DARI BACAAN KEDUA (Rm 8:31a-34)
Dalam bagian suratnya kepada umat di Roma yang dibacakan kali ini, Paulus menegaskan bahwa orang yang percaya bakal dilindungi oleh Yang Mahakuasa sendiri tanpa hitung menghitung. Bahkan Ia rela mengorbankan orang yang paling dekat dengan-Nya sendiri, “anak-Nya”, demi membela kemanusiaan. Itulah pemahaman Paulus mengenai peristiwa penyaliban Yesus – dan juga kebangkitannya yang menjadi tanda bahwa pengorbanannya tidak sia-sia.

Gambaran mengenai kebesaran serta kerelaan ilahi ini menggemakan kisah pengorbanan Abraham akan Ishak yang diperdengarkan dalam bacaan pertama (Kej 22:1-2; 9a,10-13, 15-18). Dalam kedua bacaan ini diketemukan kata serta gagasan “tidak menyayangkan” orang yang amat dekat dan dikasihi, lihat Kej 22:16 dan Rm 8:32. Dalam kitab Kejadian, kisah ini diceritakan bukan semata-mata untuk menampilkan keberanian serta iman Abraham melainkan terutama untuk menunjukkan betapa besarnya kesetiaan Allah sendiri pada janji-Nya kepada Abraham. Paulus memahami peristiwa ini lebih dalam. Seperti Abraham yang tidak menyayangkan anaknya satu-satunya yang terkasih – Ishak – begitu pula Allah: Ia tidak menyayangkan Yesus, Anak-Nya, demi orang banyak. Inilah yang terpikir Paulus.

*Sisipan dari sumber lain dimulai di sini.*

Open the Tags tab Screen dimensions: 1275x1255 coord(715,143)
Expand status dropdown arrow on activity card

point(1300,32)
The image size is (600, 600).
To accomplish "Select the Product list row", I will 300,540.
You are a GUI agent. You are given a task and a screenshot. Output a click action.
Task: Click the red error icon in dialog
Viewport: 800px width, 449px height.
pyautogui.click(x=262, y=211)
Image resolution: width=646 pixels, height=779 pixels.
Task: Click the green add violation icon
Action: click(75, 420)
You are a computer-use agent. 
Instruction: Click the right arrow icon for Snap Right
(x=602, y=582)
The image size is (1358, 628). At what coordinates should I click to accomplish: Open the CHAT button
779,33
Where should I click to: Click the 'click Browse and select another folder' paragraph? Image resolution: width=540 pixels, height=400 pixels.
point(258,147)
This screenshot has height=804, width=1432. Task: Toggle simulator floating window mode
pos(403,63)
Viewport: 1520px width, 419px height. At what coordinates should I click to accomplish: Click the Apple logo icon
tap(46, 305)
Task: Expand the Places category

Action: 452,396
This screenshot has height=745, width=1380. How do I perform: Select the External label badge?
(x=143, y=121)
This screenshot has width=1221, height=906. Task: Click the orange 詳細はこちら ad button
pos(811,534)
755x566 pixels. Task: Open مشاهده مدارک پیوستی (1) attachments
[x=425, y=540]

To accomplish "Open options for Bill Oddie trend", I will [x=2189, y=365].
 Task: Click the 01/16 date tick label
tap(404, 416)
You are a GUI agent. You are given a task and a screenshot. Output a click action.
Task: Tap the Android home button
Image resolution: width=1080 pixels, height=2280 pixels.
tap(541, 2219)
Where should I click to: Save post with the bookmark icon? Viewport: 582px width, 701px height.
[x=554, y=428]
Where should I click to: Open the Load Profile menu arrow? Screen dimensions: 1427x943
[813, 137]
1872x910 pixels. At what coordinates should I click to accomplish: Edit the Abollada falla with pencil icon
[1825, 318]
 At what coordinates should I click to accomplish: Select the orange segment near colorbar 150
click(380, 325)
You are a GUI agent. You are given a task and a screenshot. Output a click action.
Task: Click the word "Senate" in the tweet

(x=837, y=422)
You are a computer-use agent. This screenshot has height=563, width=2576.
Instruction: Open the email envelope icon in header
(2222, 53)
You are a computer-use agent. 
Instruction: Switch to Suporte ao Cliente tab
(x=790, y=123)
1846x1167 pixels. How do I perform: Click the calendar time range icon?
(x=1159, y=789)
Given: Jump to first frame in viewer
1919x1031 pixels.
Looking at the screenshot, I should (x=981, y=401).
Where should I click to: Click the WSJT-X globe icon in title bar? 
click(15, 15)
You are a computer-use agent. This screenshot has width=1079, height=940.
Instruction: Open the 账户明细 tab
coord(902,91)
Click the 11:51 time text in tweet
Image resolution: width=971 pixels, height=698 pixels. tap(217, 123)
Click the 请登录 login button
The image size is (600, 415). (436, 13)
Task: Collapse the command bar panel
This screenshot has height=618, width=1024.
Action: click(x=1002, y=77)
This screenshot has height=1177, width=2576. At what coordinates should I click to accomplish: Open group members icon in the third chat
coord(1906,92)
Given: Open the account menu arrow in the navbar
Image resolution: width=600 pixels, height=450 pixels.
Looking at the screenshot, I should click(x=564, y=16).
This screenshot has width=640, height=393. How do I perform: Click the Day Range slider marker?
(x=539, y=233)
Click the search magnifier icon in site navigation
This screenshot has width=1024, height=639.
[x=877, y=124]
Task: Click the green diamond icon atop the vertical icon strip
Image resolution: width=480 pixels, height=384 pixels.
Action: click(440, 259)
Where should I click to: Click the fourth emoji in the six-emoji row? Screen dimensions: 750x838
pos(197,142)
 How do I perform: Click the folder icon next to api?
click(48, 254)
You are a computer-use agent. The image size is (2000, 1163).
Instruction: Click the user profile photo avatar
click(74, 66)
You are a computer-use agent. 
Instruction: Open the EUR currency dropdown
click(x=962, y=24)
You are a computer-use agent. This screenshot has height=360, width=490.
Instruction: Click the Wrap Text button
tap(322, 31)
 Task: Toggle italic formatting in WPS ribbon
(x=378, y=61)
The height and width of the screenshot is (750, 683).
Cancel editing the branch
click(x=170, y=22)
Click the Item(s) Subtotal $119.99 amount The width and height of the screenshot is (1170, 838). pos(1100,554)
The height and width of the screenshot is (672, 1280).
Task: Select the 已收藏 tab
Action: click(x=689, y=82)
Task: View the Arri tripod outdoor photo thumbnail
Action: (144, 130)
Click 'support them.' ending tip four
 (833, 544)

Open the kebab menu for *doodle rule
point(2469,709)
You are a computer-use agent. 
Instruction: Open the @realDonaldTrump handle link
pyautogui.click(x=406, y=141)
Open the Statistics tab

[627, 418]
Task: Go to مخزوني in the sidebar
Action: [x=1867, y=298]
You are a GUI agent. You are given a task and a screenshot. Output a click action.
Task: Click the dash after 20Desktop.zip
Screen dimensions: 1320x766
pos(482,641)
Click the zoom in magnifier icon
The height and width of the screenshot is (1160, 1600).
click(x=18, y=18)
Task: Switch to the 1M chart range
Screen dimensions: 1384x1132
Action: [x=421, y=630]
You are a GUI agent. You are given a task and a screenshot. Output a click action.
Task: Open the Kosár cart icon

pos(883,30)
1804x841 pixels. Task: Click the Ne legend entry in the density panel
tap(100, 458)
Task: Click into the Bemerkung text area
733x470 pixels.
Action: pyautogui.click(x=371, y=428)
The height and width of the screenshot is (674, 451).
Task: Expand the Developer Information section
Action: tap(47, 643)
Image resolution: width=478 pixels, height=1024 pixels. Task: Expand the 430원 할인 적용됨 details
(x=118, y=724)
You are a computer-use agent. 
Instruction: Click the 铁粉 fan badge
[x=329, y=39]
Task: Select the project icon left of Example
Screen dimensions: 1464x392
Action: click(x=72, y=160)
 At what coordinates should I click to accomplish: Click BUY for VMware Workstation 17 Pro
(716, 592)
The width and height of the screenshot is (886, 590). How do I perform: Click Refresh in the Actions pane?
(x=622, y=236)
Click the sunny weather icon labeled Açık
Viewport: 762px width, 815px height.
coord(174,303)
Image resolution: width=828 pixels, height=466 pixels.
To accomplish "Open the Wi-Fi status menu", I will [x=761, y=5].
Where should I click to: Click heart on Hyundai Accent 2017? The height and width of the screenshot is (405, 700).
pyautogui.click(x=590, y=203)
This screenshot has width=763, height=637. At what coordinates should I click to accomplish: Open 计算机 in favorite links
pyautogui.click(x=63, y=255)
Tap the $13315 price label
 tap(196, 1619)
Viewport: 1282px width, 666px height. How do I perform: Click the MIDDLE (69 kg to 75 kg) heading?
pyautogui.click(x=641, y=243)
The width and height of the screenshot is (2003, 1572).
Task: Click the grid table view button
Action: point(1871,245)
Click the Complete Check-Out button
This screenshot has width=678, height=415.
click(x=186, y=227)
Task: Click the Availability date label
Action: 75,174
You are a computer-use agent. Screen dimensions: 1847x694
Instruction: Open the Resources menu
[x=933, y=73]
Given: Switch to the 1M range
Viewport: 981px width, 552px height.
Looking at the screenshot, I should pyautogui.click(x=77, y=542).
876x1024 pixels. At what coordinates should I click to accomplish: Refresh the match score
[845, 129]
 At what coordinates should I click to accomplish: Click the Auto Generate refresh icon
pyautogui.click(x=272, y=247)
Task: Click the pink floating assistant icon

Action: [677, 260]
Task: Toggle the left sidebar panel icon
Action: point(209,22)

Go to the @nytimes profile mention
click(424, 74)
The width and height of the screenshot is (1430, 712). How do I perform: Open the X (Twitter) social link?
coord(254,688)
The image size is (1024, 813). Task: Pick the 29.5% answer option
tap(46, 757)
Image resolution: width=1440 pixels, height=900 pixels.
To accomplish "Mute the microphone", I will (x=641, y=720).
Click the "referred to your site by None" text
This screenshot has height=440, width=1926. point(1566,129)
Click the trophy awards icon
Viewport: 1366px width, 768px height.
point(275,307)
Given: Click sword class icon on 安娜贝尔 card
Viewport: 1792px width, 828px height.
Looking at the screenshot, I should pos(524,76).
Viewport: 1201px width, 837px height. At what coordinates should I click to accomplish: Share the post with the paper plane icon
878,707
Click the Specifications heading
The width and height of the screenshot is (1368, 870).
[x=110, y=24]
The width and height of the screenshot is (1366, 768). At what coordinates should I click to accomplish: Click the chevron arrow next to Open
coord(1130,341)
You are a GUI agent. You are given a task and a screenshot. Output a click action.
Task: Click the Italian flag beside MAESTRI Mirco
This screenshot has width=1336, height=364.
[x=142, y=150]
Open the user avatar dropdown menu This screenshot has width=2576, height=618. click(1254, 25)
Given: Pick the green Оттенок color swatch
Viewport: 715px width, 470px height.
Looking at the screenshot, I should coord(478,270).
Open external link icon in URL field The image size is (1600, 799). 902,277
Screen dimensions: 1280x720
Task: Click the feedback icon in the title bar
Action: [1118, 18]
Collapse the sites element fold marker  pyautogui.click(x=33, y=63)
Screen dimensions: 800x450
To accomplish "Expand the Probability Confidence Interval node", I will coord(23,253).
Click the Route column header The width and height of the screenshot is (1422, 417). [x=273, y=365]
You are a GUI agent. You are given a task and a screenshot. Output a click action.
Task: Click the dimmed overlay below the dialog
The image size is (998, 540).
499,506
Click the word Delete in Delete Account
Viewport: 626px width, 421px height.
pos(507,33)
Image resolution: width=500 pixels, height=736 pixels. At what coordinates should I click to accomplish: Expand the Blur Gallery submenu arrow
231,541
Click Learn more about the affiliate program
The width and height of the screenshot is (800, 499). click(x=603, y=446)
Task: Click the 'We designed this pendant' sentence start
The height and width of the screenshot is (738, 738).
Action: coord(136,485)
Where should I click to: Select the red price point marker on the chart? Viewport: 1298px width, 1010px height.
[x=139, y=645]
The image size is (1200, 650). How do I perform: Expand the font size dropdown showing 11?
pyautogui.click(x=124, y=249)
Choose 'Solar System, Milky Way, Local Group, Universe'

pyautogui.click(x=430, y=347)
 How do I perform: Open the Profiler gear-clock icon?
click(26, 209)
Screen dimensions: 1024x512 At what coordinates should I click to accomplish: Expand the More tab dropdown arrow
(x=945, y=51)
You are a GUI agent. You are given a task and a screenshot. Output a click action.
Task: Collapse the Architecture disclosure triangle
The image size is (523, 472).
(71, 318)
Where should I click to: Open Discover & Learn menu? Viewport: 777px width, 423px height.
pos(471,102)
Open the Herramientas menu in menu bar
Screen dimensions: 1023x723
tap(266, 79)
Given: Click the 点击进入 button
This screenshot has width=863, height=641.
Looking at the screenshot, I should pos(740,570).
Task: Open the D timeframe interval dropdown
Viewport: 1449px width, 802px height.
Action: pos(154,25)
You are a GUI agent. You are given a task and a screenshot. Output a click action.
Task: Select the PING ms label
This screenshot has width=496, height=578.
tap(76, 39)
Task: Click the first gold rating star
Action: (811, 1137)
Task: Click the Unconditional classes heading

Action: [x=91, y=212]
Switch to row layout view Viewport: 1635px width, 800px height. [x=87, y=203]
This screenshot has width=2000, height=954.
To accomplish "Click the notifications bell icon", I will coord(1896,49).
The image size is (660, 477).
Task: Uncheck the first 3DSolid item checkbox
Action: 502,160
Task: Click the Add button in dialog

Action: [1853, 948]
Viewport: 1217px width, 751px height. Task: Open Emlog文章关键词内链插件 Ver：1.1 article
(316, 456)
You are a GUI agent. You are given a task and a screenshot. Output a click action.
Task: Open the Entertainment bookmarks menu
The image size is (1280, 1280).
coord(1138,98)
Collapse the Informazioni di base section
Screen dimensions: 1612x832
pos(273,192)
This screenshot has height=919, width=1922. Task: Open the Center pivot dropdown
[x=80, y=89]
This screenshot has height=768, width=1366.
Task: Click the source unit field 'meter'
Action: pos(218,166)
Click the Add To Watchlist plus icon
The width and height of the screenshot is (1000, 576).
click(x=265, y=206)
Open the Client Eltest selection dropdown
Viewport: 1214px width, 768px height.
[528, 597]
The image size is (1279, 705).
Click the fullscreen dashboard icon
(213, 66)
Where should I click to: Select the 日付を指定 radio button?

Tapi ada yang lebih. Dalam kisah Abraham, Ishak tidak jadi dikorbankan karena suruhan mengorbankan hanyalah batu ujian dan petunjuk mengenai kesetiaan. Yesus mati di salib. Ia korban sungguhan. Allah berani kehilangan orang yang paling dekat pada-Nya agar banyak orang melihat keberanian-Nya dan percaya. Orang yang membiarkan diri dibuat percaya bakal selamat, bakal tahan dicobai. Tak bakal terhukum karena yang bakal bisa menghukum, yakni Allah dan Kristus yang kini duduk di sisi-Nya justru telah mau mengorbankan diri agar manusia tak terhukum. Inilah teologi Paulus. Ini juga penjelasan mengapa ia mengajak agar orang menjadi percaya akan kebesaran ilahi.